The device plugin can be installed via kubectl or fluxCD. The gpu plugin is installed as a DaemonSet and can be found in /deploymnents/gpu_plugin/base/intel-gpu-plugin.yaml. Install it in kube-system and ensure correct security admission for the pod - or the namespace.
1
| k apply -f intel-gpu-plugin.yaml -n kube-system
|
Verify in Container
To check that everything is working as expected, a small pod can be launched to check the availability of VA-API interface. Using ffmpeg it is an easy 3 lines in the startup args of the ffmpeg container.
1
2
3
4
5
6
7
8
9
10
11
12
13
14
15
16
17
18
19
20
21
22
23
24
25
26
| ---
apiVersion: v1
kind: Pod
metadata:
name: gpu-checker
spec:
restartPolicy: Never
containers:
- name: checker
image: jrottenberg/ffmpeg:7.1-ubuntu2404
command: ["/bin/sh", "-c"]
env:
- name: XDG_RUNTIME_DIR
value: /tmp
- name: LIBVA_DRIVER_NAME
value: iHD # or 'i965' for older GPUs
- name: DRI_DEVICE
value: /dev/dri/renderD128
args:
- >
apt update &&
apt install -y vainfo intel-media-va-driver-non-free &&
vainfo && sleep 3600
resources:
limits:
gpu.intel.com/i915: 1
|
The output
1
2
3
4
5
6
7
8
9
10
11
12
13
14
15
16
17
18
19
20
21
22
23
24
25
26
27
28
29
30
31
32
33
34
35
36
37
38
39
40
41
42
43
44
45
46
47
48
49
50
51
52
53
54
55
56
57
58
59
60
61
62
63
64
65
66
67
68
| error: can't connect to X server!
libva info: VA-API version 1.20.0
libva info: User environment variable requested driver 'iHD'
libva info: Trying to open /usr/lib/x86_64-linux-gnu/dri/iHD_drv_video.so
libva info: Found init function __vaDriverInit_1_20
libva info: va_openDriver() returns 0
vainfo: VA-API version: 1.20 (libva 2.12.0)
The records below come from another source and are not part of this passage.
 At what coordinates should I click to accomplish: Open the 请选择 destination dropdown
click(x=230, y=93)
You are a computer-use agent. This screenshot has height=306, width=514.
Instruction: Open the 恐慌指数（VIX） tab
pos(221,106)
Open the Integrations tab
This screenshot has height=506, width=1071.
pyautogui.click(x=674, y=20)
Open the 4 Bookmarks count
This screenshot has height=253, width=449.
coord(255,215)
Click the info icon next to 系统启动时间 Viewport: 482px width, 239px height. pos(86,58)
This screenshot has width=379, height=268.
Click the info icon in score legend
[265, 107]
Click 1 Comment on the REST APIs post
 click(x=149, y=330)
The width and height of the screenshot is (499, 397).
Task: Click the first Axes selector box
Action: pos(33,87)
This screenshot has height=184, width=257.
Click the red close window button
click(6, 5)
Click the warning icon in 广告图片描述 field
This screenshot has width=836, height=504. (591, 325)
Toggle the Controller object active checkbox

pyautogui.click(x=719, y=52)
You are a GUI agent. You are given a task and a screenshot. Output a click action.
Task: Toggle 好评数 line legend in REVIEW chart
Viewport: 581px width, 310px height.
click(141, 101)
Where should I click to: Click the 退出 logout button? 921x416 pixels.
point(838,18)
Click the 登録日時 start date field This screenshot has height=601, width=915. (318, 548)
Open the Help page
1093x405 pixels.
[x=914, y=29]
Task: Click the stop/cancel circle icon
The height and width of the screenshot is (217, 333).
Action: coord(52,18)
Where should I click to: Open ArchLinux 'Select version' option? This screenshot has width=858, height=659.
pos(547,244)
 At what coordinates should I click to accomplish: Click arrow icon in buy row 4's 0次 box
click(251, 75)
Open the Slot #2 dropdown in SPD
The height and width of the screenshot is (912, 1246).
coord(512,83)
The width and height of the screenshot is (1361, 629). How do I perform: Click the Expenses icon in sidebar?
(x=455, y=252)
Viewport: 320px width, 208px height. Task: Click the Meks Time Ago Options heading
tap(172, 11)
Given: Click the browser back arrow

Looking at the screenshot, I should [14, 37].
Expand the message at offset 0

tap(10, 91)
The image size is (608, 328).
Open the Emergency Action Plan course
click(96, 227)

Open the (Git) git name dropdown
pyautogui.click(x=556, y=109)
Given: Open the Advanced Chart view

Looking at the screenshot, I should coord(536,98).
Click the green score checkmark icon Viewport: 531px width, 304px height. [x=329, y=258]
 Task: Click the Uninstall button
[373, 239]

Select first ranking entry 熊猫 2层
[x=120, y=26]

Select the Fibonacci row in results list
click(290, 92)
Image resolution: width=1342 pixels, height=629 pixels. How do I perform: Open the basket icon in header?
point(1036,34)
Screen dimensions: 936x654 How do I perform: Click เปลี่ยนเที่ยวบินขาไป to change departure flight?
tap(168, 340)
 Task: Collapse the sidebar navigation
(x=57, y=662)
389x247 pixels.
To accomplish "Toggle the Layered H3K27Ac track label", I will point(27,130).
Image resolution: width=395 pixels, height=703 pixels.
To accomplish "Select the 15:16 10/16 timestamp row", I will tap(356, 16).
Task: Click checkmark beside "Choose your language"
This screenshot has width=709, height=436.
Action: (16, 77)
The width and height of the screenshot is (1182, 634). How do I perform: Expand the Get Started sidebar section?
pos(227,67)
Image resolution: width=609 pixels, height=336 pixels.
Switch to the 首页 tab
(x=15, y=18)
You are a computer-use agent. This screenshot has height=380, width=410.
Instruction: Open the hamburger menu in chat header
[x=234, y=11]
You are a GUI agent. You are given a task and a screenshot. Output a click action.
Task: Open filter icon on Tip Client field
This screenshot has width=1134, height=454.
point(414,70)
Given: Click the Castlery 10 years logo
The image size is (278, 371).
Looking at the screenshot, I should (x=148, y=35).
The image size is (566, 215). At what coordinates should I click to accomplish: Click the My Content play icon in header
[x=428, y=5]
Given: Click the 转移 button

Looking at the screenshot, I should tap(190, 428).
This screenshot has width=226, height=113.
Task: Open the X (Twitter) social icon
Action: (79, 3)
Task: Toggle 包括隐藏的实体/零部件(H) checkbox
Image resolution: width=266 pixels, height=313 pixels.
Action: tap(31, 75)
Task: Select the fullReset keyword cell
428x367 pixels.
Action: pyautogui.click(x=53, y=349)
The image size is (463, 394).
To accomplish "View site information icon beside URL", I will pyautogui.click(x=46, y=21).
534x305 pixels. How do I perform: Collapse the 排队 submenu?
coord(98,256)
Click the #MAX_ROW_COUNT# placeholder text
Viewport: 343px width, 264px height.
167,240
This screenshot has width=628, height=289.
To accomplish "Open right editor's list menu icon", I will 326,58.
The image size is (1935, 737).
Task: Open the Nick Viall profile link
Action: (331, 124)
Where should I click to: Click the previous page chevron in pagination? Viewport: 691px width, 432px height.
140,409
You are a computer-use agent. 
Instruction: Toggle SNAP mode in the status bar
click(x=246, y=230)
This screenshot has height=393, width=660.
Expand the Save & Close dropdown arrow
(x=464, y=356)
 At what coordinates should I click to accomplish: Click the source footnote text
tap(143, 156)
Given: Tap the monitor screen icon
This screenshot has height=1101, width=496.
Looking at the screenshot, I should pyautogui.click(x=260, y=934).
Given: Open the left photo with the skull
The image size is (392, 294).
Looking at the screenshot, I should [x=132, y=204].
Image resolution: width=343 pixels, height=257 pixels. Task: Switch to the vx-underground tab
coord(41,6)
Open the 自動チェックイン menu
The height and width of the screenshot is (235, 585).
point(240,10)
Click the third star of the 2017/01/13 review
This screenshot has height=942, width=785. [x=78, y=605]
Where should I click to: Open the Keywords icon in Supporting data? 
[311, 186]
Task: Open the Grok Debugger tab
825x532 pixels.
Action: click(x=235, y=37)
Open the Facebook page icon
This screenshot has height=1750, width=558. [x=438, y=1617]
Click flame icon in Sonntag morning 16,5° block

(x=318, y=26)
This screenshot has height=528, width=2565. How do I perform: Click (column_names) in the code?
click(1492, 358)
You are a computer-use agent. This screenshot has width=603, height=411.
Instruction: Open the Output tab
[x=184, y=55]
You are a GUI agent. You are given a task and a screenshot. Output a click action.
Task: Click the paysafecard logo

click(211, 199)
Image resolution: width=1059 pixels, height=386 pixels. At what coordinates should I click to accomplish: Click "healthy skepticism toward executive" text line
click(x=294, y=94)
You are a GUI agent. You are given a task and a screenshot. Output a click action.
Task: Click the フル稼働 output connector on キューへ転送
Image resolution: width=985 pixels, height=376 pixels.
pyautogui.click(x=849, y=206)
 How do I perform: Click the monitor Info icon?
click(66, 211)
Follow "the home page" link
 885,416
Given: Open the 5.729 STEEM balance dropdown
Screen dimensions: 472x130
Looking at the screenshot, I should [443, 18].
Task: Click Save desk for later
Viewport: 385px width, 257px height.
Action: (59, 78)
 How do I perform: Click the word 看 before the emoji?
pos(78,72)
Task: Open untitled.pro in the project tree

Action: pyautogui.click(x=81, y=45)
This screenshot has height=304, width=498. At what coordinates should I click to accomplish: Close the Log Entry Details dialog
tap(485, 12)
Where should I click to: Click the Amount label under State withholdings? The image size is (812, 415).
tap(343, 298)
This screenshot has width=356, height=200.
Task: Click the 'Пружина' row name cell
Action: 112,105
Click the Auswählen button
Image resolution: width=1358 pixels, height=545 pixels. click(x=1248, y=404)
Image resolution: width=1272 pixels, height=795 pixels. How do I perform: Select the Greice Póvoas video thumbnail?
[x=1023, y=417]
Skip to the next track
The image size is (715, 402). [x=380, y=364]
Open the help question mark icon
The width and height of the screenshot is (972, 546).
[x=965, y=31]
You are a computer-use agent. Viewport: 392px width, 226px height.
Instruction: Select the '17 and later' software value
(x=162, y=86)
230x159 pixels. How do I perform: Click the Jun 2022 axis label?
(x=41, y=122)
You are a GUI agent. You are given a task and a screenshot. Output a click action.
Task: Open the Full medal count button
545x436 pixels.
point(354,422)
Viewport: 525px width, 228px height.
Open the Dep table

vainfo: Driver version: Intel iHD driver for Intel(R) Gen Graphics - 24.1.0 ()
vainfo: Supported profile and entrypoints
VAProfileNone : VAEntrypointVideoProc
VAProfileNone : VAEntrypointStats
VAProfileMPEG2Simple : VAEntrypointVLD
VAProfileMPEG2Simple : VAEntrypointEncSlice
VAProfileMPEG2Main : VAEntrypointVLD
VAProfileMPEG2Main : VAEntrypointEncSlice
VAProfileH264Main : VAEntrypointVLD
VAProfileH264Main : VAEntrypointEncSlice
VAProfileH264Main : VAEntrypointFEI
VAProfileH264Main : VAEntrypointEncSliceLP
VAProfileH264High : VAEntrypointVLD
VAProfileH264High : VAEntrypointEncSlice
VAProfileH264High : VAEntrypointFEI
VAProfileH264High : VAEntrypointEncSliceLP
VAProfileVC1Simple : VAEntrypointVLD
VAProfileVC1Main : VAEntrypointVLD
VAProfileVC1Advanced : VAEntrypointVLD
VAProfileJPEGBaseline : VAEntrypointVLD
VAProfileJPEGBaseline : VAEntrypointEncPicture
VAProfileH264ConstrainedBaseline: VAEntrypointVLD
VAProfileH264ConstrainedBaseline: VAEntrypointEncSlice
VAProfileH264ConstrainedBaseline: VAEntrypointFEI
VAProfileH264ConstrainedBaseline: VAEntrypointEncSliceLP
VAProfileVP8Version0_3 : VAEntrypointVLD
VAProfileHEVCMain : VAEntrypointVLD
VAProfileHEVCMain : VAEntrypointEncSlice
VAProfileHEVCMain : VAEntrypointFEI
VAProfileHEVCMain : VAEntrypointEncSliceLP
VAProfileHEVCMain10 : VAEntrypointVLD
VAProfileHEVCMain10 : VAEntrypointEncSlice
VAProfileHEVCMain10 : VAEntrypointEncSliceLP
VAProfileVP9Profile0 : VAEntrypointVLD
VAProfileVP9Profile0 : VAEntrypointEncSliceLP
VAProfileVP9Profile1 : VAEntrypointVLD
VAProfileVP9Profile1 : VAEntrypointEncSliceLP
VAProfileVP9Profile2 : VAEntrypointVLD
VAProfileVP9Profile2 : VAEntrypointEncSliceLP
VAProfileVP9Profile3 : VAEntrypointVLD
VAProfileVP9Profile3 : VAEntrypointEncSliceLP
VAProfileHEVCMain12 : VAEntrypointVLD
VAProfileHEVCMain12 : VAEntrypointEncSlice
VAProfileHEVCMain422_10 : VAEntrypointVLD
VAProfileHEVCMain422_10 : VAEntrypointEncSlice
VAProfileHEVCMain422_12 : VAEntrypointVLD
VAProfileHEVCMain422_12 : VAEntrypointEncSlice
VAProfileHEVCMain444 : VAEntrypointVLD
VAProfileHEVCMain444 : VAEntrypointEncSliceLP
VAProfileHEVCMain444_10 : VAEntrypointVLD
VAProfileHEVCMain444_10 : VAEntrypointEncSliceLP
VAProfileHEVCMain444_12 : VAEntrypointVLD
VAProfileHEVCSccMain : VAEntrypointVLD
VAProfileHEVCSccMain : VAEntrypointEncSliceLP
VAProfileHEVCSccMain10 : VAEntrypointVLD
VAProfileHEVCSccMain10 : VAEntrypointEncSliceLP
VAProfileHEVCSccMain444 : VAEntrypointVLD
VAProfileHEVCSccMain444 : VAEntrypointEncSliceLP
VAProfileAV1Profile0 : VAEntrypointVLD
VAProfileHEVCSccMain444_10 : VAEntrypointVLD
VAProfileHEVCSccMain444_10 : VAEntrypointEncSliceLP
|
The hightlighted lines show the success of the configuration as VA-API was loaded successfully.